Esa noche, el Camp Nou rugió con una intensidad especial. Nicolle estaba sentada junto a Alejandra en el palco de familiares. Cuando los nombres de Pedri y Gavi sonaron por la megafonía, ella sintió un escalofrío de orgullo. Eran ellos. Sus chicos.

En el minuto 30, Gavi recuperó un balón en el centro del campo, se deshizo de dos defensas con un giro inverosímil y soltó un latigazo desde fuera del área que se coló por la escuadra. El estadio estalló en un grito unísono.

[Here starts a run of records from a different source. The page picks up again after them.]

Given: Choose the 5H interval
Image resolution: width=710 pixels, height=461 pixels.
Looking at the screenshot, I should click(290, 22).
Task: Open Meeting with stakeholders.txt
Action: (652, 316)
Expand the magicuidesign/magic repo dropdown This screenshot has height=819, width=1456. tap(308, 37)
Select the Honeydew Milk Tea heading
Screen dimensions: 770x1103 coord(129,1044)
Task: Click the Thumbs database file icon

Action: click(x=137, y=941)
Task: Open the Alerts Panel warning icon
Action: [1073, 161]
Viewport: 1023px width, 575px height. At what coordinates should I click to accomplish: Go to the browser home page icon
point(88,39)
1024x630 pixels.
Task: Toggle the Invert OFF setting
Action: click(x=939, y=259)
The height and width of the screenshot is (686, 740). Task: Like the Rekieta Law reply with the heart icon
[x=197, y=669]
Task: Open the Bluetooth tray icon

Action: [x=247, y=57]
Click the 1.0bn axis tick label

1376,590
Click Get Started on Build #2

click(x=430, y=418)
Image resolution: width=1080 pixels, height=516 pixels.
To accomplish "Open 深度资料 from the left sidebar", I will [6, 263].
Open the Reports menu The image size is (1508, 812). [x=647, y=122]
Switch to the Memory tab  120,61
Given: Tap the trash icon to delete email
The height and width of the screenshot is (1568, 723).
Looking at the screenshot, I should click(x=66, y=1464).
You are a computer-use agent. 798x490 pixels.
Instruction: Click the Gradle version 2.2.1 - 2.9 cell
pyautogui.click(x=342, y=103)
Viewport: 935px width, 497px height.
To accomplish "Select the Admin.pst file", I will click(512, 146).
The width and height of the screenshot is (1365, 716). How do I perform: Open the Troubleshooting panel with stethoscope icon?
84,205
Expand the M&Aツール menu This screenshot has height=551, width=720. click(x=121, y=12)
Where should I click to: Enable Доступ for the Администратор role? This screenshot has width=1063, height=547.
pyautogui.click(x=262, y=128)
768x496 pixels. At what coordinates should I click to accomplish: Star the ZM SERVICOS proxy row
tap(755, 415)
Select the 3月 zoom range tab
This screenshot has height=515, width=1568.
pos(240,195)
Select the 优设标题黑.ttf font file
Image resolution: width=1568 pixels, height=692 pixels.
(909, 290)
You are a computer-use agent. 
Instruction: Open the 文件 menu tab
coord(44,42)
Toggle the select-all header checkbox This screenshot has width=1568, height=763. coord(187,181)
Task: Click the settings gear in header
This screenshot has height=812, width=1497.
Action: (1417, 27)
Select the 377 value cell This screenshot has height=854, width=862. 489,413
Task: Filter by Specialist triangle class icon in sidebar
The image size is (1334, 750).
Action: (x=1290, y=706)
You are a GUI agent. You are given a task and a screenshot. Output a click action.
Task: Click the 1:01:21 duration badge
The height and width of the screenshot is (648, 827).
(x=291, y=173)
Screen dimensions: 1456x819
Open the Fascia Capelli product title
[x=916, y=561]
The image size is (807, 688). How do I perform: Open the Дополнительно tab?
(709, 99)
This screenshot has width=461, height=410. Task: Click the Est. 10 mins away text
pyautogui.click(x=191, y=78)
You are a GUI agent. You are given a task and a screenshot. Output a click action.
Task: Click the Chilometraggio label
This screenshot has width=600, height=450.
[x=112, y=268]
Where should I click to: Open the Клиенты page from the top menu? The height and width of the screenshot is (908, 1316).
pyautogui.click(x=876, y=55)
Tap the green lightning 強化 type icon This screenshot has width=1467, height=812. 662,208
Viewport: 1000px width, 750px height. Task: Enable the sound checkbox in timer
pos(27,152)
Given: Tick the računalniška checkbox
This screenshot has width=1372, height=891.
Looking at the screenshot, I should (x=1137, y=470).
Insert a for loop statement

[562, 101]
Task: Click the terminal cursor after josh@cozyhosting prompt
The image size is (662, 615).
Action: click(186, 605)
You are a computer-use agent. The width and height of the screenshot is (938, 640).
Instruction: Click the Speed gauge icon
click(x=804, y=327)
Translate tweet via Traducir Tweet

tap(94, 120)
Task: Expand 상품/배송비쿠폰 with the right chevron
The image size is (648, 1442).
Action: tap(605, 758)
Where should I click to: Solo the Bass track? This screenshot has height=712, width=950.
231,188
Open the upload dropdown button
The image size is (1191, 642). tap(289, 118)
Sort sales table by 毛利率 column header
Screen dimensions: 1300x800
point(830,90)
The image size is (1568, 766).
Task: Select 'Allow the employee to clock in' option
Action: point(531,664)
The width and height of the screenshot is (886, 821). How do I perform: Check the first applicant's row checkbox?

Gavi no corrió hacia el córner. Corrió hacia la grada donde estaba el palco de las familias. Se detuvo, buscó a Nicolle con la mirada y formó un corazón con las manos antes de señalarla con el dedo. Pedri llegó corriendo y lo abrazó, levantándolo en vilo, y ambos miraron hacia el palco, compartiendo el triunfo con ella.

Nicolle, con lágrimas de felicidad en los ojos, se puso de pie y aplaudió hasta que le dolieron las manos. En ese momento, rodeada de miles de personas, supo que el miedo ya no tenía lugar en su vida. Las sombras del pasado habían sido derrotadas por el brillo de los focos y, sobre todo, por el fuego de un amor que había sobrevivido a la distancia y al dolor.

Barcelona ya no era su escondite. Era su hogar. Y mientras veía a su hermano y a su novio chocar las manos en el centro del campo, Nicolle Gonzales supo que, por fin, la vida le estaba devolviendo todo lo que una vez le fue arrebatado. El regreso sorpresa no había sido el final de la historia, sino el prólogo de una vida maravillosa que acababa de empezar bajo el cielo de la Ciudad Condal.